What you need to do:
Output consists of the line that contains "Task: Click the chevron" plus every later line of the material below, each one duplicated exactly.

Entries shown:
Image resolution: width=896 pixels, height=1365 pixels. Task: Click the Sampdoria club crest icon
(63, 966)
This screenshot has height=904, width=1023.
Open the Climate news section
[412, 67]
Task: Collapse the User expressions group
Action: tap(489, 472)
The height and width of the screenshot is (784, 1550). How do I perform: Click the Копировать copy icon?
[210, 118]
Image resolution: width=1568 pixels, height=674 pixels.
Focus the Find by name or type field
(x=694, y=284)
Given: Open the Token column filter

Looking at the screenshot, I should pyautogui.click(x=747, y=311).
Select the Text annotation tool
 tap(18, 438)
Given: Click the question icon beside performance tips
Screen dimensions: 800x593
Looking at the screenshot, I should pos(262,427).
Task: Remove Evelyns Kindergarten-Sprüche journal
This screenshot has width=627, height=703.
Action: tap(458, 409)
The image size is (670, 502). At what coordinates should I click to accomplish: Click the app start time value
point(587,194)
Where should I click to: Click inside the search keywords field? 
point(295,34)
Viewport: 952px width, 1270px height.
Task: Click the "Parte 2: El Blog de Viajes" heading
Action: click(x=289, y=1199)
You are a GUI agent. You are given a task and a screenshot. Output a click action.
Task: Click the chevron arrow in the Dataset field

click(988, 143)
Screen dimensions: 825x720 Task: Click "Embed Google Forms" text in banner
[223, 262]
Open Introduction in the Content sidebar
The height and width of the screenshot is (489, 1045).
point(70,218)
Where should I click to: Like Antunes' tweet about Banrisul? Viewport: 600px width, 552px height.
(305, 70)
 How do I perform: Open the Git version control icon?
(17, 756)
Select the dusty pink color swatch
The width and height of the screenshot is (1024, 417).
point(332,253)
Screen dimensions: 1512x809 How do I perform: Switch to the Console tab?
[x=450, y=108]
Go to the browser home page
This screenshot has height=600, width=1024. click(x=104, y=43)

Response box:
Task: Click the chevron arrow in the Dataset field

click(988, 143)
Screen dimensions: 825x720 Task: Click "Embed Google Forms" text in banner
[223, 262]
Open Introduction in the Content sidebar
The height and width of the screenshot is (489, 1045).
point(70,218)
Where should I click to: Like Antunes' tweet about Banrisul? Viewport: 600px width, 552px height.
(305, 70)
 How do I perform: Open the Git version control icon?
(17, 756)
Select the dusty pink color swatch
The width and height of the screenshot is (1024, 417).
point(332,253)
Screen dimensions: 1512x809 How do I perform: Switch to the Console tab?
[x=450, y=108]
Go to the browser home page
This screenshot has height=600, width=1024. click(x=104, y=43)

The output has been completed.